Это были плоские, заученные жесты. Он мог, проходя мимо, протянуть ей полевой цветок, сжав его так, что тот превращался в мокрую тряпку.

Мог сказать с натужной томностью: «Тонид, а глаза-то у тебя и правда красивые… Усталые только очень». От этих слов ей становилось физически дурно, будто она проглотила что-то несвежее.

Он пытался шутить, но шутки его были пошлыми, двусмысленными, рождающими не смех, а тихий стыд.

Отвращение в Антониде росло, как плесень в сыром углу.

Оно было тошнотворным и всепоглощающим. Она начинала вздрагивать от звука его шагов, её плечи инстинктивно сжимались, когда его тень падала на неё в поле.

Он стал для неё воплощением всего грубого, плотского, бесцеремонного, что может предложить ей эта жизнь. И самое ужасное — деревня поощряла это. Его упорство расценивали как «серьёзные намерения», а её сопротивление — как глупую женскую гордыню.

Весть пришла с попутной подводой.

Письмо от Веры было коротким и дрожащим от счастья: «Родилась. Дочка. Мария. Всё хорошо. Ждём». Три простые строчки, но они разорвали серую пелену тоски, в которую погрузилась Антонида. Внучка. Мария. Новое, чистое, хрупкое жизнь.

Поездка к детям стала для неё паломничеством к источнику надежды.

Она везла с собой целый воз: горшки с вареньем, солёные грибы, тёплые пелёнки, связанные долгими зимними вечерами, и деревянную игрушку — коня на колёсиках, которого когда-то вырезал для Веры Матвей.

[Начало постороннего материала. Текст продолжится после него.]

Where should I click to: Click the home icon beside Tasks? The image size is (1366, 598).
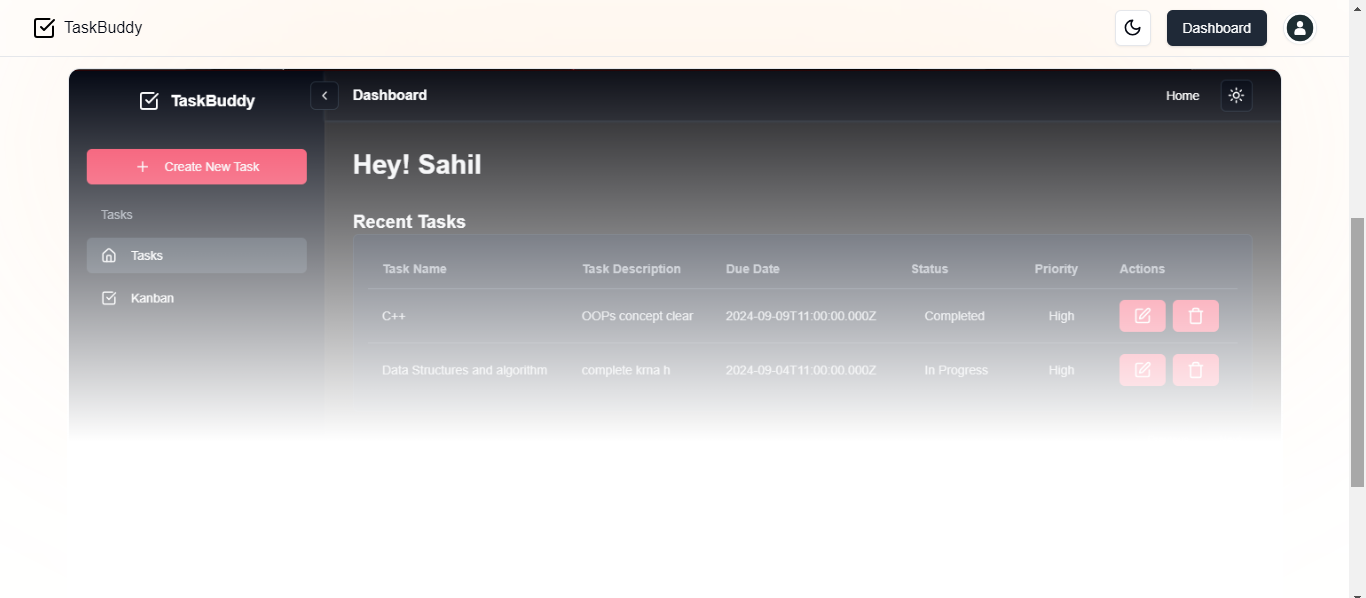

Дом Андрея оказался маленьким, но крепким, полным простого уюта и запаха молока и пелёнок.

Вера, немного похудевшая, но сияющая иным, глубоким, материнским светом, встретила её у порога. И тут же положила ей на руки свёрток — крошечный, тёплый, издававший тонкий, кисло-молочный запах.

Антонида замерла.

Вся её усталость, весь страх, вся горечь ушли куда-то в никуда. Она смотрела на сморщенное личико, на тёмный пушок на голове, на цепкие пальчики, вцепившиеся в её грубый палец.

И что-то давно забытое, нежное и всепобеждающее раскрылось у неё внутри, как цветок после долгой засухи.

Это была Мария. Её внучка. Продолжение. В этом крохотном существе была не только Вера и Андрей, но и она сама, и Матвей, и вся их долгая, трудная родовая линия. Внезапно жизнь обрела новый, неожиданный смысл.

Неделя, проведённая у детей, пролетела как один счастливый, наполненный хлопотами день.

Антонида варила, стирала, нянчилась, чувствуя, как её выжженная душа понемногу оттаивает под лучами этого нового солнышка.

Она наблюдала за Верой и Андреем — за их тихим, слаженным бытом, за его бережным отношением к жене и ребёнку.

И впервые за долгое время почувствовала настоящее, глубокое облегчение. Дочка была под защитой. У неё был свой причал. Пусть не сказочный, но надёжный.

Возвращение домой было горьким. Тишина избы снова показалась оглушительной.

И в первый же вечер, словно почуяв её возвращение и одиночество, к ней пожаловала Глафира Петровна. Не с пустыми руками, а с гостинцем — банкой мочёной брусники.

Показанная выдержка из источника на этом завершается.